Feeding the Future
About 70 percent of the world's fisheries are threatened by overfishing - we hit "peak fish" two decades ago. Therefore, if we can't take more wild fish out of the ocean, aquaculture must meet the seafood demands of a growing global population. Terrestrial crops consume precious fresh water resources and require harmful fertilizers; livestock produce an enormous carbon footprint that is unsustainable. That is why aquaculture is the fastest growing form of food production on the planet.
The trophic level of an organism is determined by the position it occupies in the food chain. Ecologically speaking, shellfish are considered low-trophic because animals they are close to the plant base of the marine food web pyramid.
There are three major benefits for the cultivation of shellfish in terms of ecological, social equity and wallet-friendly values.
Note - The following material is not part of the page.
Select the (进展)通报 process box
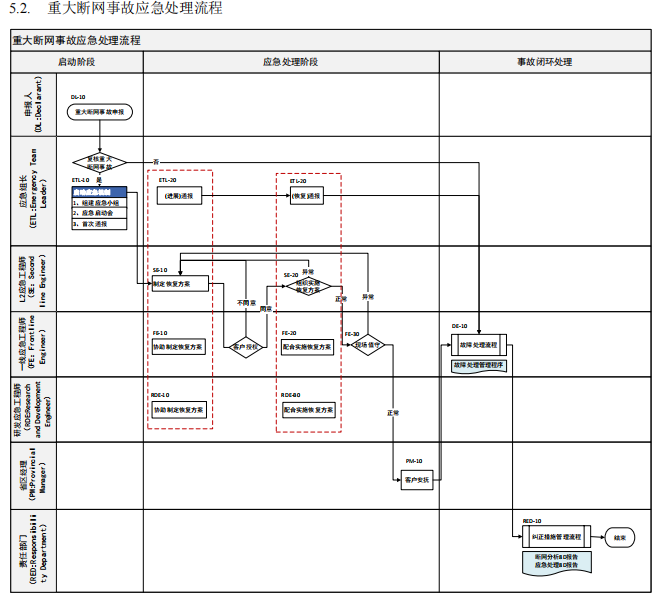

The benefit to the marine environment is based upon an ecological principle: At every step up the marine food web, 10 percent of the biomass is lost. The biomass in the oceans is concentrated at the base of the pyramid, near the plants and those animals that directly feed the plants. As we move up the food web using lower-trophic sardines and anchovies to feed higher-trophic fish and land animals, we are losing protein and value while spending more energy for less protein.
Co-cultivation of shellfish and seaweed is the non-controversial and appropriate approach for large-scale offshore mariculture to feed the future while concurrently sequestering carbon and nitrogen from coastal ecosystems.
Low-trophic mariculture could become the next agriculture, particularly for regions confronted with water shortages and possessing ideal coastal conditions. Species feeding low in the food chain efficiently utilize natural resources. Each level up the food chain inflates costs related to the use of resources, the production of waste and the maintenance of water quality.